Tarifas afetam produtos essenciais como carne suína, açúcar e móveis, colocando em risco a indústria nacional; medidas podem afetar US$ 11 bilhões

Sikêra Júnior critica postura do governo brasileiro em relação às tensões comerciais com os EUA - Foto: CBN Santos
Sikêra Júnior critica postura do governo brasileiro em relação às tensões comerciais com os EUA - Foto: CBN Santos

Gabriella Souza Publicado em 17/07/2026, às 10h47


Uma nova rodada de tarifas pesadas anunciada pelo governo dos Estados Unidos promete mexer com o bolso dos produtores brasileiros e balançar a economia do país. De acordo com um levantamento detalhado feito pela Confederação Nacional da Indústria (CNI), as novas taxas vão atingir diretamente cerca de 4.000 produtos fabricados no Brasil. A medida coloca em risco impressionantes US$ 11 bilhões (cerca de R$ 56 bilhões), o que representa mais de um quarto (26%) de tudo o que o Brasil exporta para o mercado norte-americano.

A decisão dos Estados Unidos veio após uma investigação que apontou supostas práticas comerciais injustas por parte do Brasil. Com isso, a partir da próxima quarta-feira (22), passará a valer um imposto de 25% sobre produtos nacionais muito importantes, como carne suína, açúcar e móveis de madeira.

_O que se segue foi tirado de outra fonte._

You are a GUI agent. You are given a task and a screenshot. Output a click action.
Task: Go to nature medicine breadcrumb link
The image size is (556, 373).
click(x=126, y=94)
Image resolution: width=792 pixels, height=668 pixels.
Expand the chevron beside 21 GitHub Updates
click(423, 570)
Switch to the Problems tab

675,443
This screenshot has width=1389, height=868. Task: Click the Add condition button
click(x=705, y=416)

A CNI explicou que o prejuízo só não foi maior porque o setor produtivo correu para negociar em audiências públicas em Washington, salvando cerca de R$ 11 bilhões que também corriam o risco de ser sobretaxados.

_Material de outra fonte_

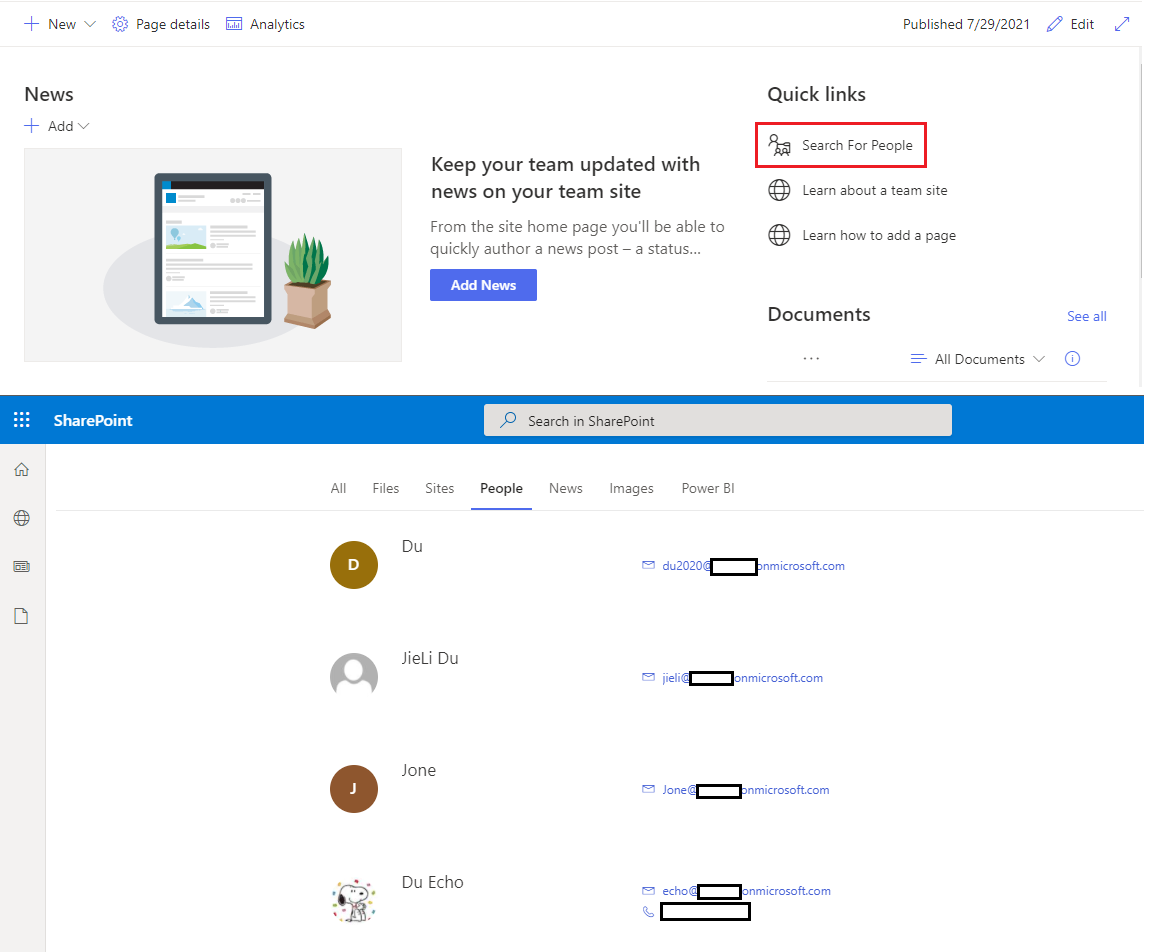Open See all documents link
The height and width of the screenshot is (952, 1150).
click(1087, 316)
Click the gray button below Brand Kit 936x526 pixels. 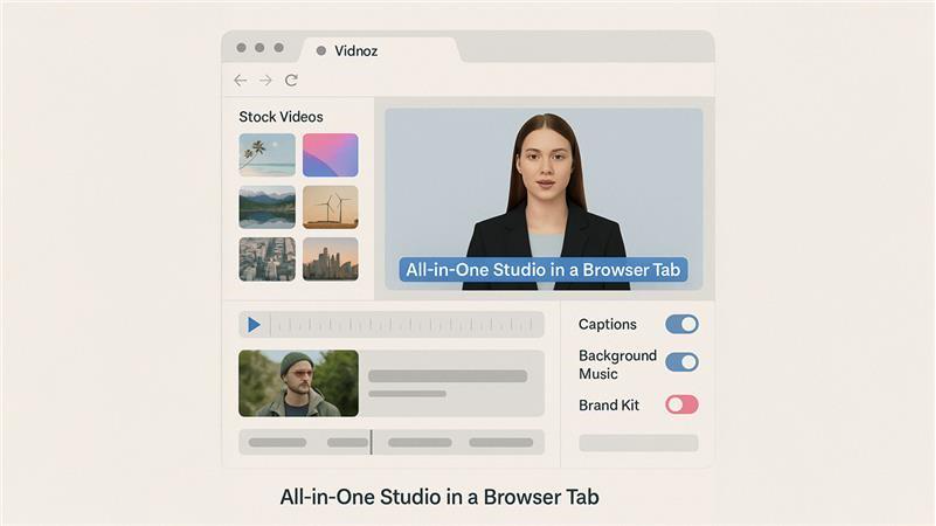pyautogui.click(x=638, y=442)
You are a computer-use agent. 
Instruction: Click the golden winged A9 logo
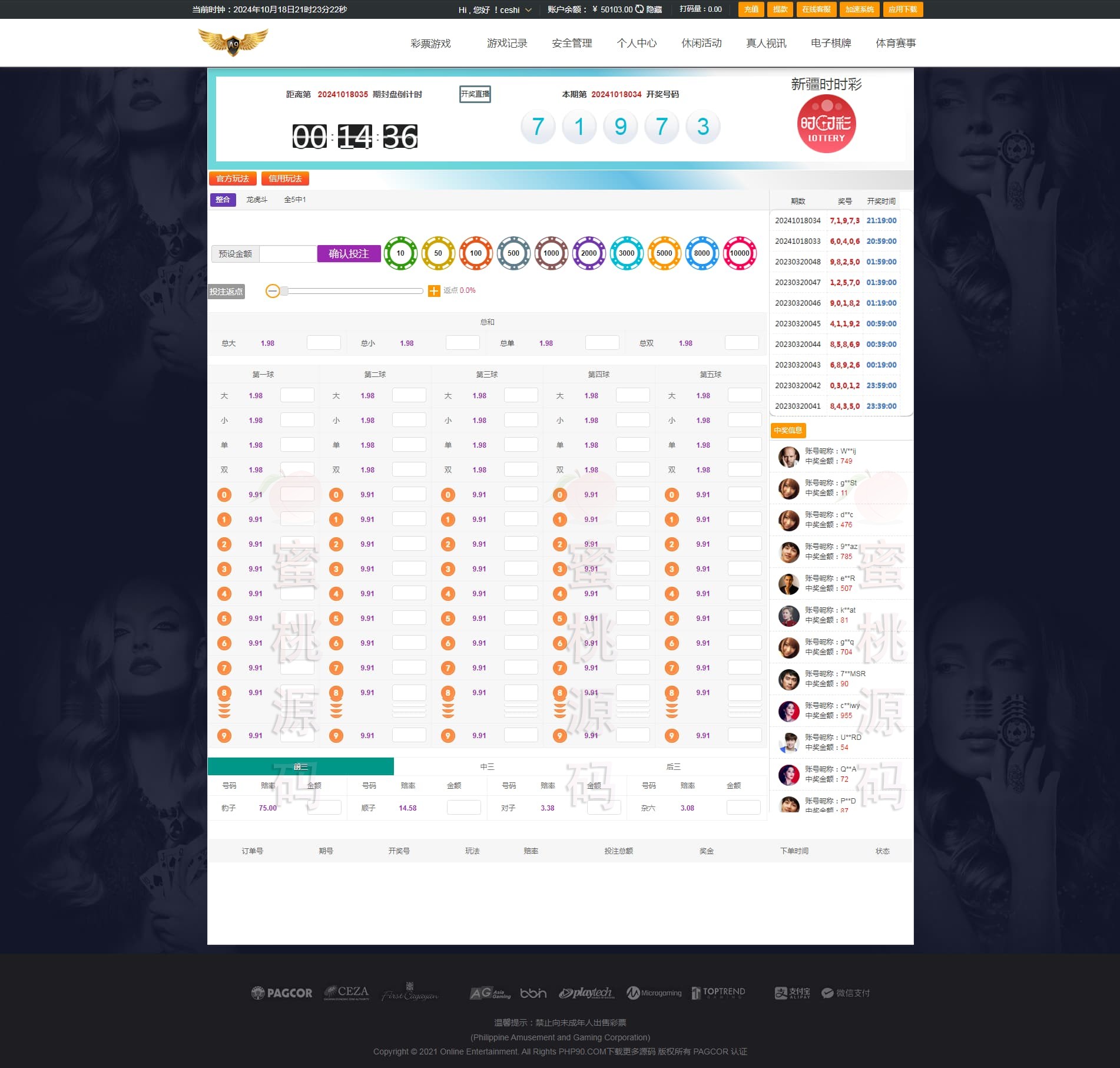(233, 42)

"Fica provocando", critica Sikêra Júnior 

Em uma entrevista exclusiva concedida à rádio CBN Santos, Sikêra lamentou o atual cenário econômico do país e apontou o dedo diretamente para a postura política do presidente Lula, afirmando que o governo brasileiro fica caçando briga desnecessária com o governo de Donald Trump.

  • "Terrível o Brasil. Já não estamos numa situação tão bacana, né? Você sabe disso quando vai ao supermercado, quando vai abastecer seu carro, quando vai comprar a farda ou os livros do seu filho. Agora, tem um detalhe aí: não é de hoje que o Lula sempre vem com aquela boa provocaçãozinha. Desafiando. 'Não, eu tenho o sangue de Lampião'. O homem se aquieta, pelo amor de Deus! Sabe quando você tem um vizinho mais bravo, com um currículo meio perigoso, que você fala 'deixa pra lá para não acontecer a tragédia'? Mas fica provocando.", desabafou o comunicador.

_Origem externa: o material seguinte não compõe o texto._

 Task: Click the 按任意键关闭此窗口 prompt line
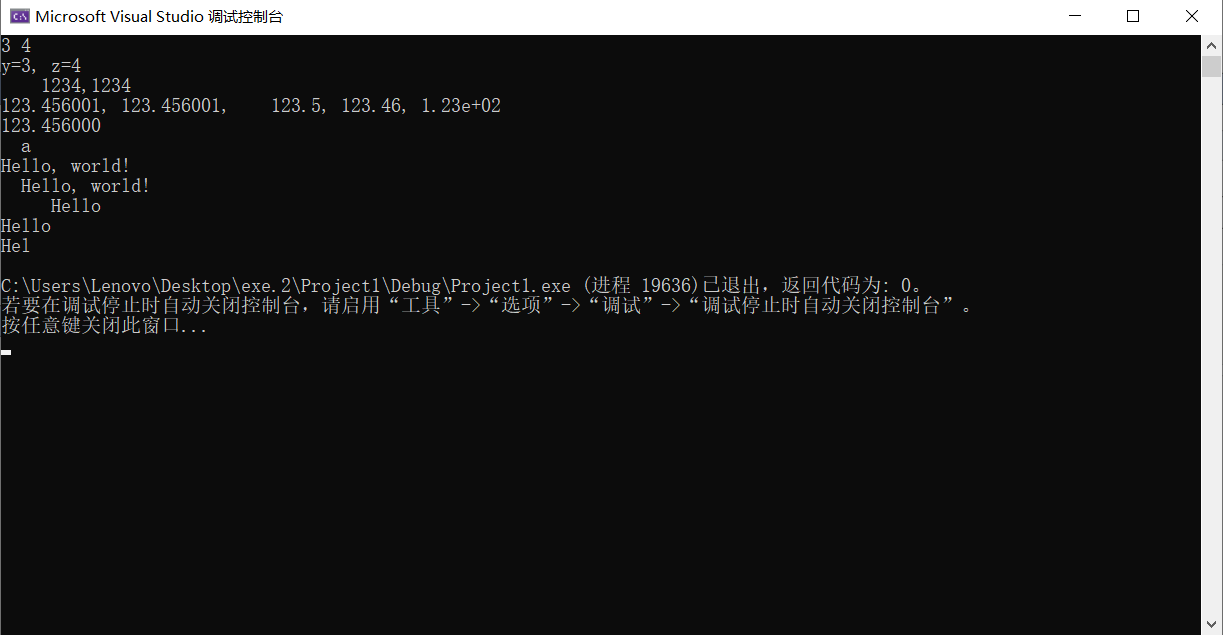(x=104, y=326)

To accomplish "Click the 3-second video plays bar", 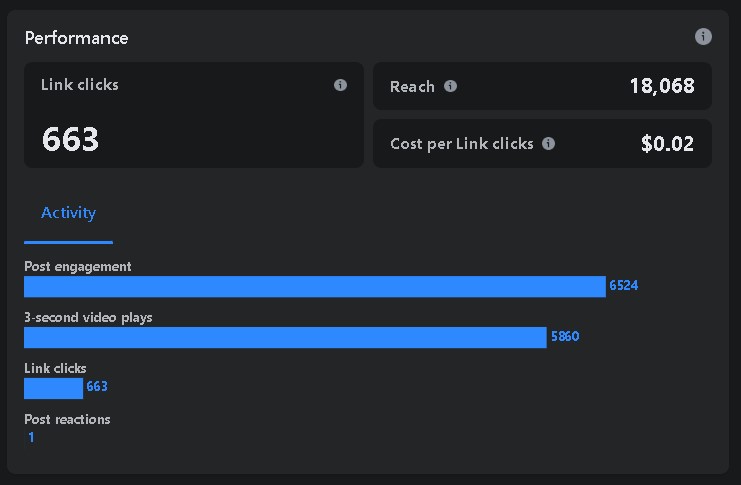I will (285, 337).
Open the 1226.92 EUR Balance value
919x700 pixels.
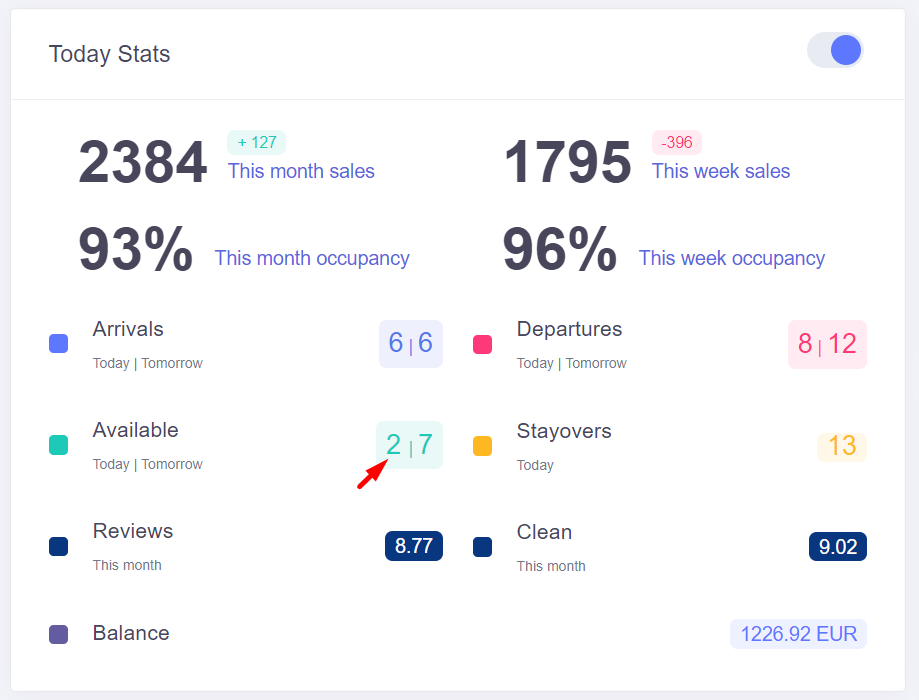coord(797,633)
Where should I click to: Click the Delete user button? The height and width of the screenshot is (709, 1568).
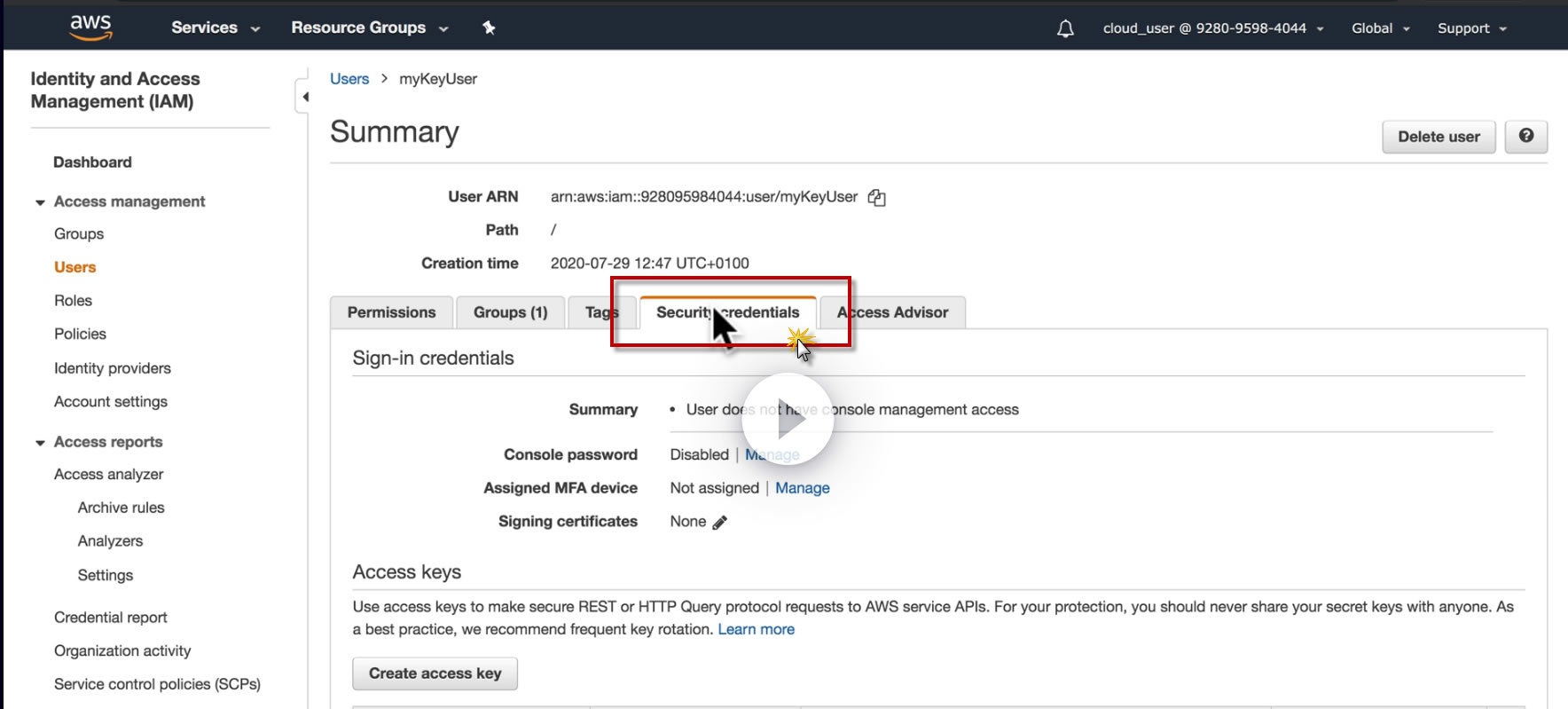click(1439, 137)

Os setores mais prejudicados pela decisão

A pancada no comércio internacional vai atingir em cheio algumas cadeias produtivas específicas que dependem muito do comprador americano. O setor de madeira, por exemplo, terá 81% de suas exportações afetadas pelo novo imposto.

Outros segmentos que vão sentir o impacto são:

  • Minerais não metálicos: 56% das vendas afetadas;
  • Produtos químicos: 51% das vendas afetadas;
  • Alimentos em geral: 38% das vendas afetadas.

O grande problema é que 60% de tudo o que o Brasil envia para os americanos nessa lista são bens intermediários, ou seja, peças e insumos que a própria indústria dos EUA usa para fabricar outros produtos. A CNI informou que vai continuar monitorando de perto a situação junto às autoridades dos dois países para tentar achar uma saída que traga de volta a estabilidade nas vendas.

Tensão diplomática e segurança pública

Para Sikêra Júnior, a falta de tato diplomático do governo federal acaba gerando um racha comercial perigoso que a maior parte da população ainda não conseguiu medir. Ele lembrou que o histórico do presidente americano é de respostas duras e ligou a insatisfação de Washington também a debates recentes sobre a segurança pública no Brasil, como a classificação de facções criminosas brasileiras como grupos terroristas por parte dos EUA.

O comunicador criticou o fato de o governo brasileiro ter questionado a intromissão americana quando o assunto é o crime organizado no país, citando a violência extrema vista em estados como o Rio de Janeiro.

  • "O que está acontecendo no Rio de Janeiro, como que eles estão atacando com um drone? Soltando bombinha, granada. Aquilo é o quê? Isso aí é um ataque terrorista. Em qualquer lugar do mundo era crime de terrorismos. Se você deixar uma bomba no meio da rua com um timer lá, você é considerado terrorista", completou Sikêra durante a entrevista em Santos.